Activities:
1. Decide whether each statement agrees with the article on the ONE Gemini battery below: (a) Mujeeb Ijaz has more than 30 years of battery development experience. (b) The traction portion of the ONE Gemini uses cobalt. (c) The range-extender's structure is out of the experimental stage. For each, answer yes or no and quote the deciding words from the article.
2. According to the article on the ONE Gemini battery, how much funding has Mujeeb Ijaz received since founding ONE?
3. Please repeat the part of the article on the ONE Gemini battery between "The ONE Gemini battery offers" and "other entities, BMW.", inclusive.

Exercise text:
[Start of section]

Even as battery technology improves, range anxiety continues to worry potential EV owners. Though given the current state of EV infrastructure in the US, at least some of those worries are understandable. And it’s worth remembering that all batteries, even Tesla’s packs, lose capacity as they age. However, a Michigan-based startup might have just shown how to solve both issues in one fell swoop. Namely, by doubling a Tesla Model S’s range with a ONE Gemini battery swap.
The ONE Gemini battery offers EVs extra plug-and-play capacity without using cobalt
Even if you haven’t heard of ONE—or ‘Our New Energy,’ to give the Novi, Michigan startup its full name—you’ve likely felt some of its employees’ work. ONE’s CEO and founder, Mujeeb Ijaz, has over 30 years of experience in battery development gained at Ford and A123 Systems. He was also part of the original Apple Car team. And since founding ONE two years ago, he’s already received $25 million of funding from, among other entities, BMW.
The company’s most recent development is the ONE Gemini, a so-called dual battery pack. At first glance, it seems like a conventional lithium-ion EV battery pack. However, there’s far more to this pack than meets the eye. And buckle up because it’s about to get technical.
Firstly, there’s the ONE Gemini battery’s ‘dual’ nature. Think of it as two kinds of EV batteries in one easy-to-install package, The Drive explains. Like essentially all EVs, the ONE Gemini has a traction battery. This differs from a ‘conventional’ lead-acid car battery in that, rather than a short burst of power, it delivers power over a sustained period.
But while the traction portion is normal for EV batteries, the ONE Gemini’s second portion, the range-extender, isn’t. As of this writing, its structure is still in the experimental stage, MotorTrend reports. Nevertheless, as its name suggests, it basically acts as a built-in power bank for the traction battery. Picture the optional range-extending engine on a BMW i3, only a battery.
However, the ONE Gemini battery pack’s ‘dual’ nature isn’t its only novelty. Although it’s a lithium-ion pack, the traction portion uses lithium-iron-phosphate chemistry. This means it doesn’t require cobalt, a particularly problematic material. And it makes it cheaper than other kinds of lithium-ion batteries. Also, the Gemini’s range-extender portion doesn’t depend on nickel or graphite, high-demand materials seen in most other EV batteries.
A Tesla Model S Long Range Plus gets double the IRL range by swapping in a ONE Gemini battery prototype
As fascinating as the chemistry is, it’s the ONE Gemini battery pack’s structure that truly sets it apart. Because it’s sort of two batteries in one, it lets ONE pack more capacity into a particular space. Say, the same space as a Tesla Model S Long Range Plus’s standard battery.

[End of section]

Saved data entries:
[Start of section]

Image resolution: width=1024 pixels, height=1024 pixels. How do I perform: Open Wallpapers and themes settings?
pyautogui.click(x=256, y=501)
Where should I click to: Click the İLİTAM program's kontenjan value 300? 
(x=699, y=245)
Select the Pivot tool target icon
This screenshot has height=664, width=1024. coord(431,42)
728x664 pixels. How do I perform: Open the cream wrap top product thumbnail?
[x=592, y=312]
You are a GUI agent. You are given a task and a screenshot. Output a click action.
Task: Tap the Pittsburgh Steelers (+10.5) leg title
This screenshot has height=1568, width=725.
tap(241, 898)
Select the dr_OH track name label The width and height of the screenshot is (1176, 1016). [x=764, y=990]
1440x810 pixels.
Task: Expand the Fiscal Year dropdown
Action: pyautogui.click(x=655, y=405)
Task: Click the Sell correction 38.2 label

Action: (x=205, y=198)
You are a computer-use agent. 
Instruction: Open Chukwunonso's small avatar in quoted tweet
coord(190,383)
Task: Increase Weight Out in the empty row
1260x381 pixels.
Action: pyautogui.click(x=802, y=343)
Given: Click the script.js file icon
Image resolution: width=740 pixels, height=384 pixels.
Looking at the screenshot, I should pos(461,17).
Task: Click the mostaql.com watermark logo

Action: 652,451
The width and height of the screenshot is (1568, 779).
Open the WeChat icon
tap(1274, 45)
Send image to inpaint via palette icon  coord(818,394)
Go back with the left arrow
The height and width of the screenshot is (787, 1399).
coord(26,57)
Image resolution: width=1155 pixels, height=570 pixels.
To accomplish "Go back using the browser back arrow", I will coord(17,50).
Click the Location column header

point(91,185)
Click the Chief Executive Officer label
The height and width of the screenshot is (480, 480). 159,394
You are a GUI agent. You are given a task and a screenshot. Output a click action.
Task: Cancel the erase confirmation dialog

[End of section]

Responses in order:
1.
(a) Yes: "Mujeeb Ijaz, has over 30 years of experience in battery development"
(b) No: "This means it doesn’t require cobalt, a particularly problematic material."
(c) No: "As of this writing, its structure is still in the experimental stage"

2. $25 million.

3.
The ONE Gemini battery offers EVs extra plug-and-play capacity without using cobalt
Even if you haven’t heard of ONE—or ‘Our New Energy,’ to give the Novi, Michigan startup its full name—you’ve likely felt some of its employees’ work. ONE’s CEO and founder, Mujeeb Ijaz, has over 30 years of experience in battery development gained at Ford and A123 Systems. He was also part of the original Apple Car team. And since founding ONE two years ago, he’s already received $25 million of funding from, among other entities, BMW.